FILE - A man walks past the Bank of England, at the financial district in London, on May 11, 2023. The Bank of England is poised to raise borrowing costs again on Thursday June 22, 2023, to combat stubbornly high inflation, which has failed to come down from its peak as quickly as expected. (AP Photo/Frank Augstein, File)
LONDON (AP) – The Bank of England raised borrowing costs Thursday by more than anticipated as it seeks to combat stubbornly high inflation, a move that will hit borrowers hard.
In a statement, the bank said its nine-member Monetary Policy Committee decided to lift its main interest rate by half a percentage point to a fresh 15-year high of 5%. The increase, which was the bank’s 13th in a row, was somewhat of a surprise, with most economists predicting a smaller quarter-point hike.
The committee warned of further increases to come.
“If there were to be evidence of more persistent pressures, then further tightening in monetary policy would be required,” it said.
Clearly rate-setters have been spooked by the failure of inflation in the U.K. to come down as fast as predicted.
Figures on Wednesday showed U.K. inflation unexpectedly holding steady at 8.7%, fueling concerns over the outlook for prices after predictions for a modest decline to 8.4%.
“There has been significant upside news in recent data that indicates more persistence in the inflation process, against the background of a tight labor market and continued resilience in demand,” the panel said.
The rate hike will pile further pressure on borrowers, particularly the 1.4 million or so households in the U.K. that will have to refinance their mortgages over the rest of the year.
It comes on a busy day for central bank action in Europe, including rate decisions from Turkey, Switzerland and Norway.

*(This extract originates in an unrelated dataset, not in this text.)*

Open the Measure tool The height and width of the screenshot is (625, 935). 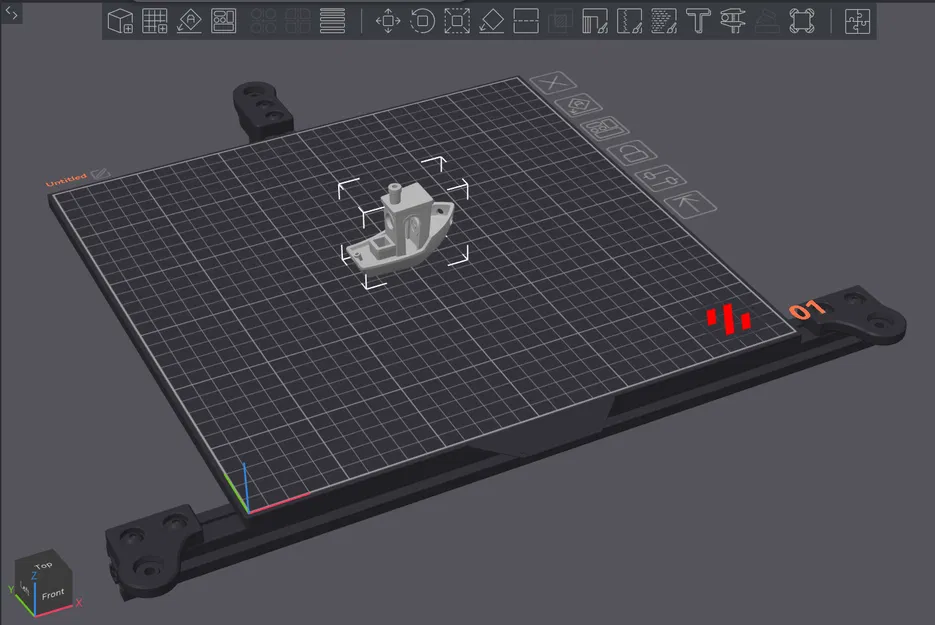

Central banks around the world, from the U.S. Federal Reserve to European Central Bank, have rapidly raised interest rates to bring down inflation first stoked by supply chain backups tied to the rebound from the pandemic and then Russia’s invasion of Ukraine.
Higher interest rates help lower inflation by making it more expensive for individuals and businesses to borrow, meaning they potentially spend less, reducing demand and pressure on prices.
That clearly comes at a cost, and there are concerns over the outlook for the British economy, which has so far avoided falling into recession even as Europe’s economy has contracted slightly in the six months ending in March.
“Workers are suffering the steepest real-term cuts in living memory, and enormous economic damage is being done because people can’t afford to pay the bills,” said Gary Smith, general secretary of the GMB trade union.